Sobre el metabolismo:
- Aumenta la capacidad de aprovechamiento del oxígeno que le llega al organismo por la circulación.
- Aumenta la actividad de las enzimas musculares, permitiendo un mejor metabolismo del músculo con una menor necesidad de exigencia de trabajo cardíaco.
- Mejora la respuesta inmunológica ante infecciones o agresiones de distinto tipo.
- Incrementa la secreción y trabajo de diferentes hormonas que contribuyen a la mejoría de las funciones del organismo.
- Aumenta el consumo de grasas durante la actividad con lo que contribuye a la pérdida de peso.
- Colabora en la disminución del colesterol total y del colesterol LDL (“malo”) con aumento del colesterol HDL (“bueno”).
- Mejora la tolerancia a la glucosa favoreciendo el tratamiento de la diabetes.
- Facilita la digestión, favorece el tránsito intestinal regulando hábitos de evacuación y evitando el estreñimiento, disminuyendo el riesgo de cáncer de colon.

Sobre los aspectos psicológicos:
- Aumenta la sensación de bienestar y disminuye el estrés mental (se produce liberación de endorfinas que favorecen el “sentirse bien” después del ejercicio).
- Aumento y fortalecimiento de la autoconfianza y la autoestima.
- Mejora la imagen de uno mismo contribuyendo al establecimiento de una relación positiva con el propio cuerpo.
- Disminuye el grado de agresividad, ira, ansiedad, angustia y depresión.
- Disminuye la sensación de fatiga, dando más energía y capacidad de trabajo.
- Mejora la calidad del sueño y disminuye el insomnio.
- Colabora en el mantenimiento de una vida sexual plena.

 Sobre los aspectos psico-sociales:
- Alivia estados de ánimo adversos y otras manifestaciones de estrés psicológico.
- Aporta divertimento, distracción de problemas diarios…
- Previene y disminuye síntomas de estados patológicos de ansiedad (trastornos de ansiedad generalizada, trastorno fóbico, trastorno obsesivo compulsivo) y depresión.
- Contribuye a prevenir y modificar ciertas conductas anómalas, como la conducta antisocial.
- Interviene en la prevención, control y abandono de comportamientos perjudiciales para la salud como el alcoholismo, hábito tabáquico y drogadicción.
- Ayuda a desarrollar un estilo de vida basado en el compromiso y perseverancia, el optimismo, la cooperación…
- Establece valores y modelos positivos.
- Desarrollo y fortalecimiento de relaciones sociales.
- Aprendizaje y perfeccionamiento de habilidades deportivas.
- Afrontamiento y consecución de retos.

 

 

Indudablemente el ejercicio físico regular nos permite desde el punto de vista psicológico afrontar la vida con mayor optimismo y mejor disposición, a la vez que socialmente es un medio de integración en distintos grupos humanos.

Entre los posibles problemas derivados de la práctica de actividad física, el más frecuente es el riesgo de lesiones musculoesqueléticas.

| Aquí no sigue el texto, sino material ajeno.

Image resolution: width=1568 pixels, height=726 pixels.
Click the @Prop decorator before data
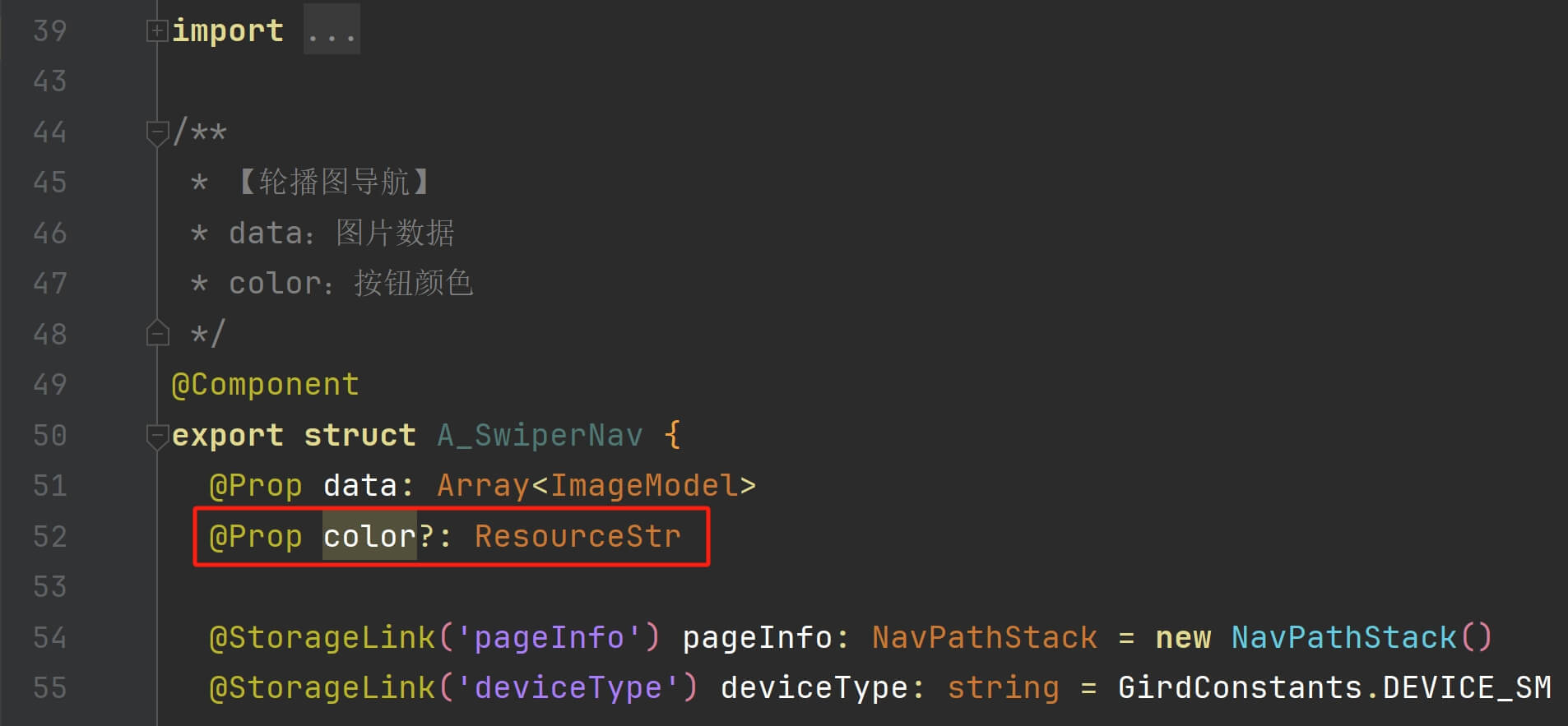point(256,486)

Este es fácil de evitar si no se cometen excesos y el nivel de actividad aumenta de forma lenta y progresiva hasta alcanzar el deseado.

Por otro lado, si bien es cierto que el ejercicio físico intenso aumenta considerablemente el riesgo de eventos cardiovasculares (infarto agudo de miocardio o muerte súbita cardíaca), tanto en individuos previamente sedentarios como en aquellos que realizan actividad física de forma regular, el riesgo global sigue siendo claramente inferior en estos últimos.

Para aquellos que tengan intención de empezar un programa de actividad física intensa y tengan algún tipo de enfermedad crónica (Cardiopatía isquémica, Hipertensión arterial, Diabetes, etc.) o mayor riesgo de padecerlas, y para las mujeres de más de 50 años y varones de más de 40 años, es aconsejable pasar un examen médico previo.